→ **GIVEN RECORDS**
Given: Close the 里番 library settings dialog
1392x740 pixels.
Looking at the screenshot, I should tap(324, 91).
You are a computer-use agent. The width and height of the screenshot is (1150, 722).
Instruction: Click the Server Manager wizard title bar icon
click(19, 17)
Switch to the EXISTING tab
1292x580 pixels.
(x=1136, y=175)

--

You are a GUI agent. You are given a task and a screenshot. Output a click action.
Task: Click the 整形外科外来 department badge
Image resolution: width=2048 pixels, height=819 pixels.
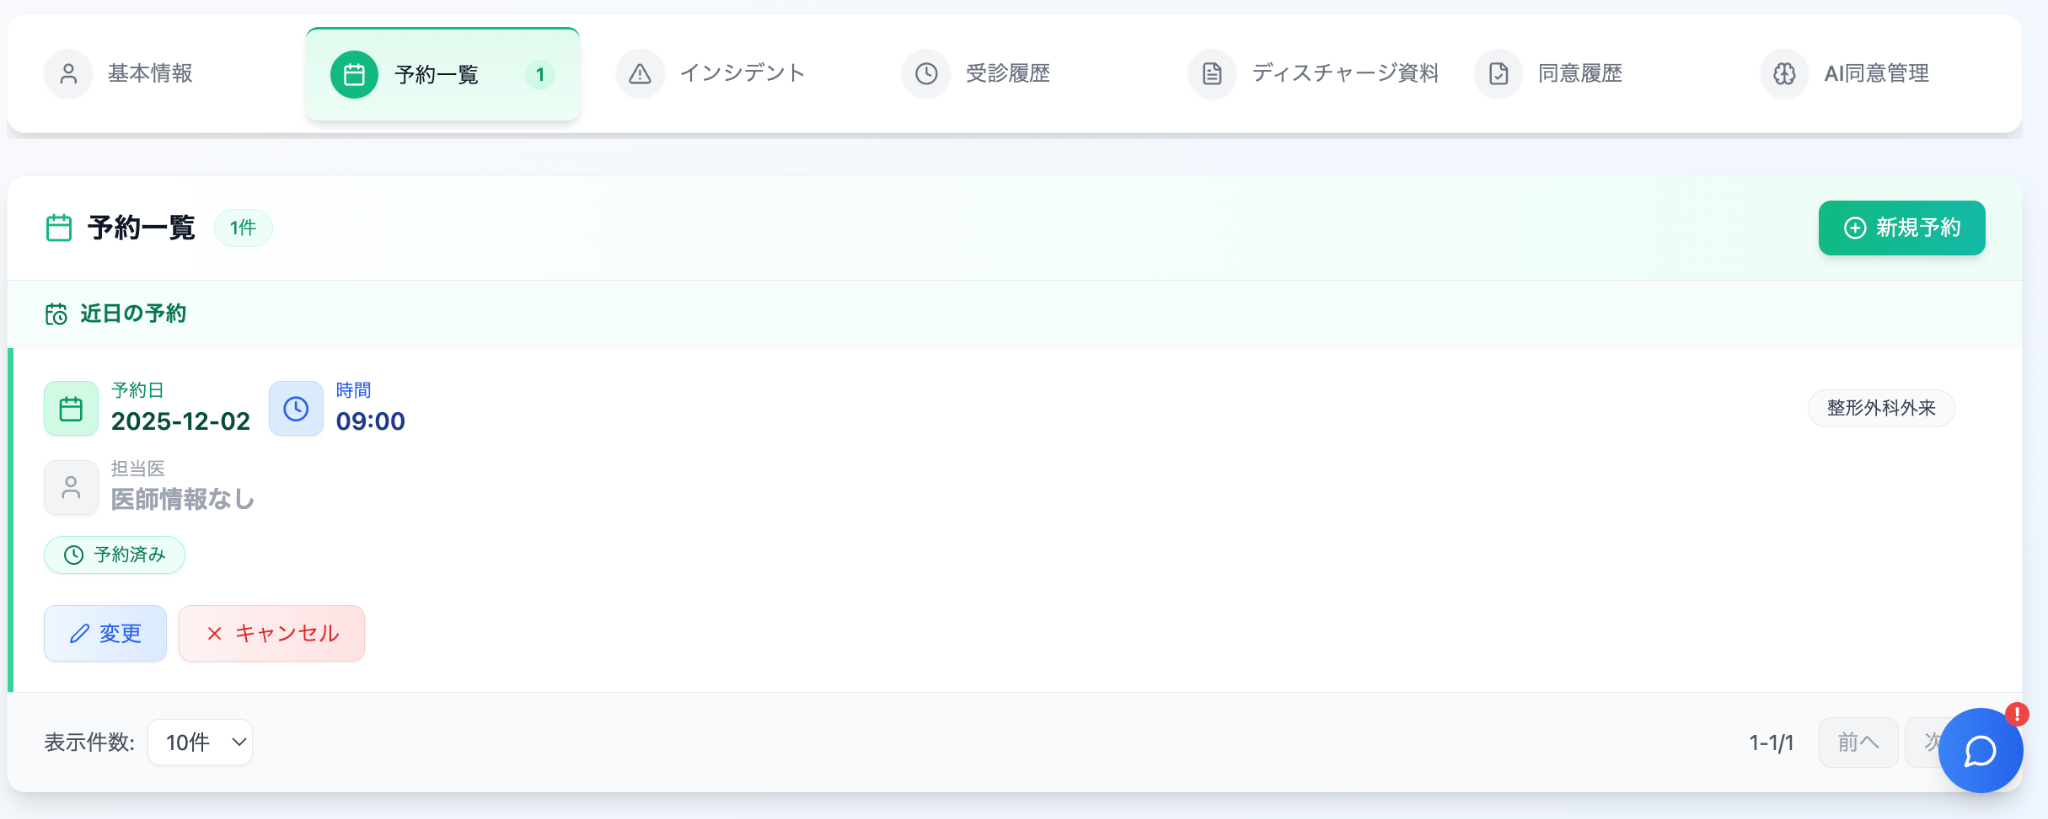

--

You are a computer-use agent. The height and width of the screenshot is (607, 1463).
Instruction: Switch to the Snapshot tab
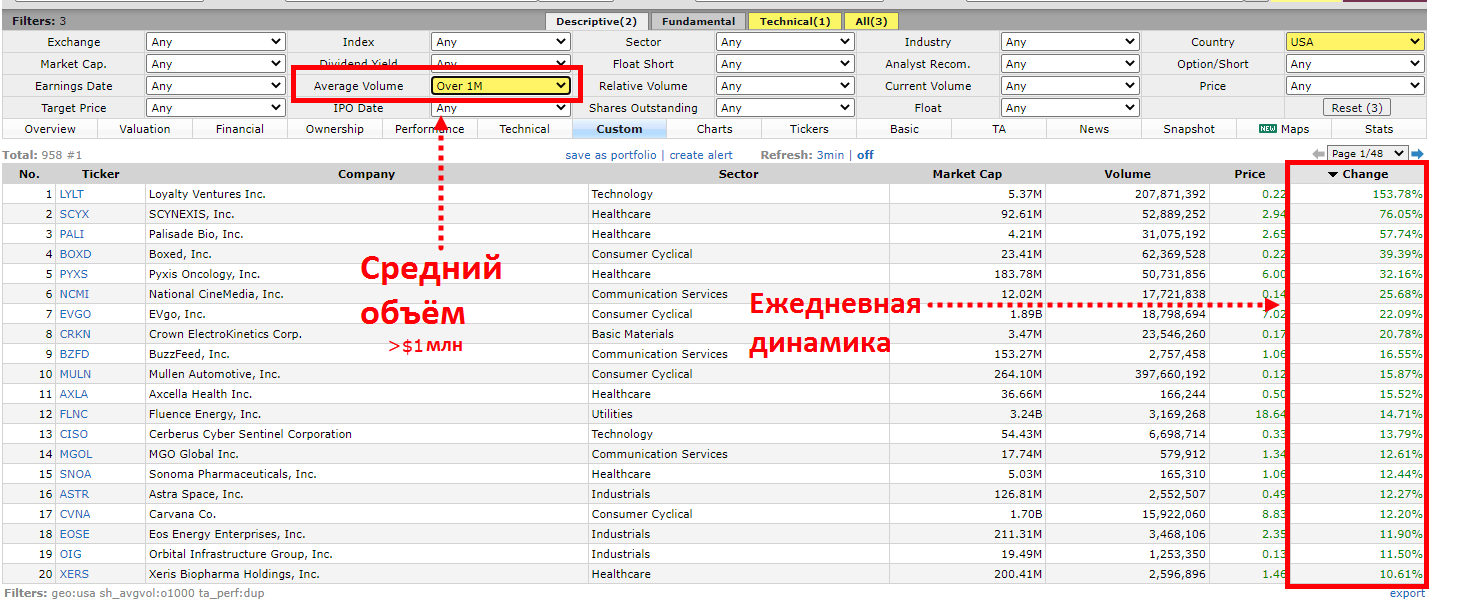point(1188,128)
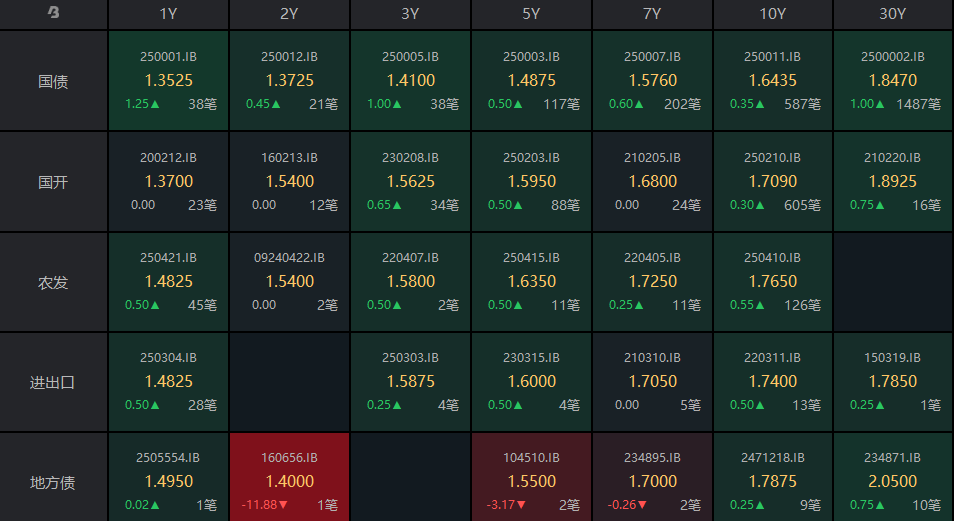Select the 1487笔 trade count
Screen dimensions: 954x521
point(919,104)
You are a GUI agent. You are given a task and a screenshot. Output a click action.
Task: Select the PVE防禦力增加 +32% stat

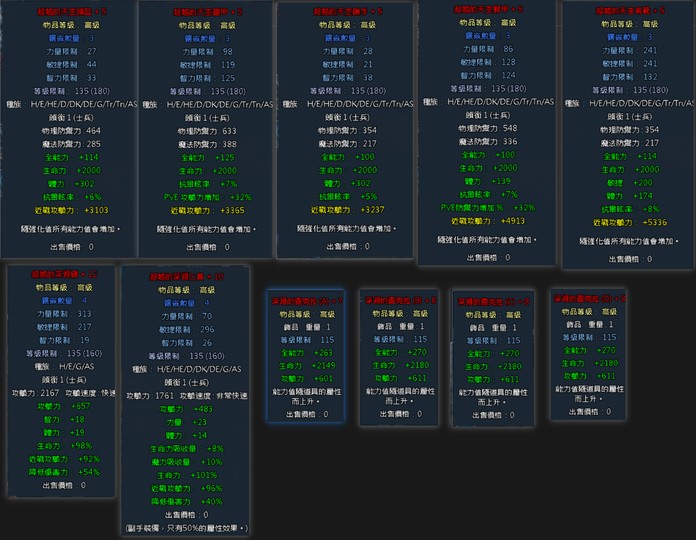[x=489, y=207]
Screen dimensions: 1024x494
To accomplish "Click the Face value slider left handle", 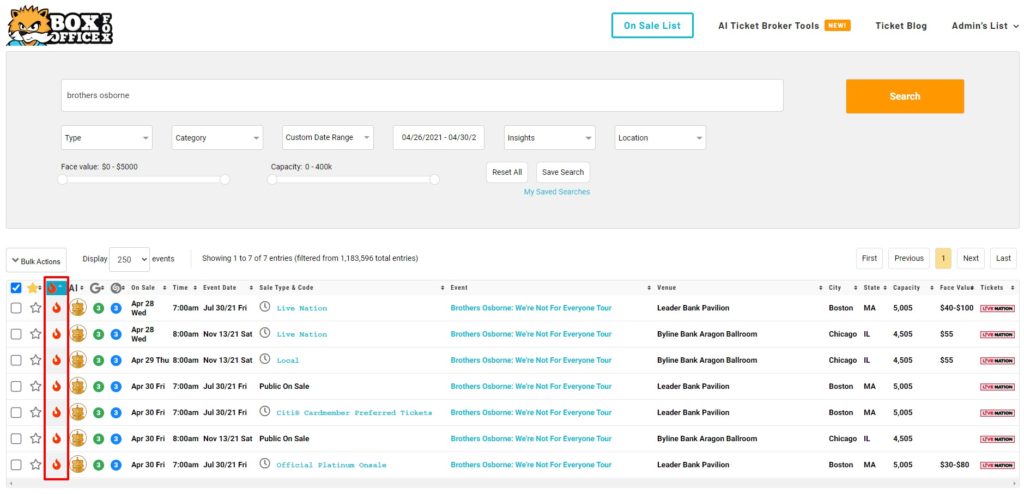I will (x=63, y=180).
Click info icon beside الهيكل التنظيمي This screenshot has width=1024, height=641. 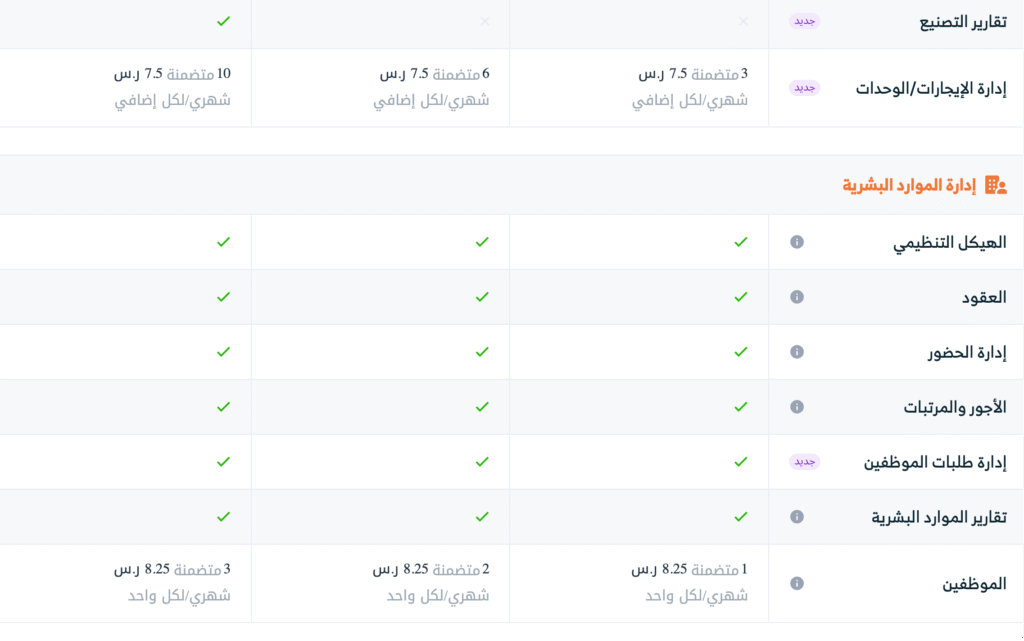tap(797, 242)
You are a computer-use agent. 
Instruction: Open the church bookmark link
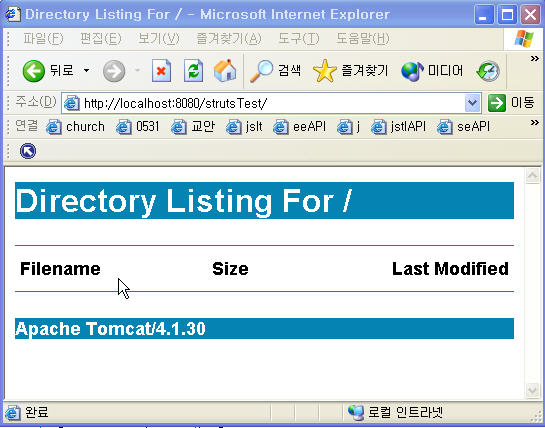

→ **WORK INSTRUCTIONS**
Above is the material; set down exactly its lines from the one containing "Instruction: Switch to the Snapshot tab" down to the one containing "Screen dimensions: 1024x494", both included, leaving out any pictures.

→ **YOUR RESPONSE**
Instruction: Switch to the Snapshot tab
point(1188,128)
Select the 1487笔 trade count
Screen dimensions: 954x521
point(919,104)
You are a GUI agent. You are given a task and a screenshot. Output a click action.
Task: Select the PVE防禦力增加 +32% stat

[x=489, y=207]
Screen dimensions: 1024x494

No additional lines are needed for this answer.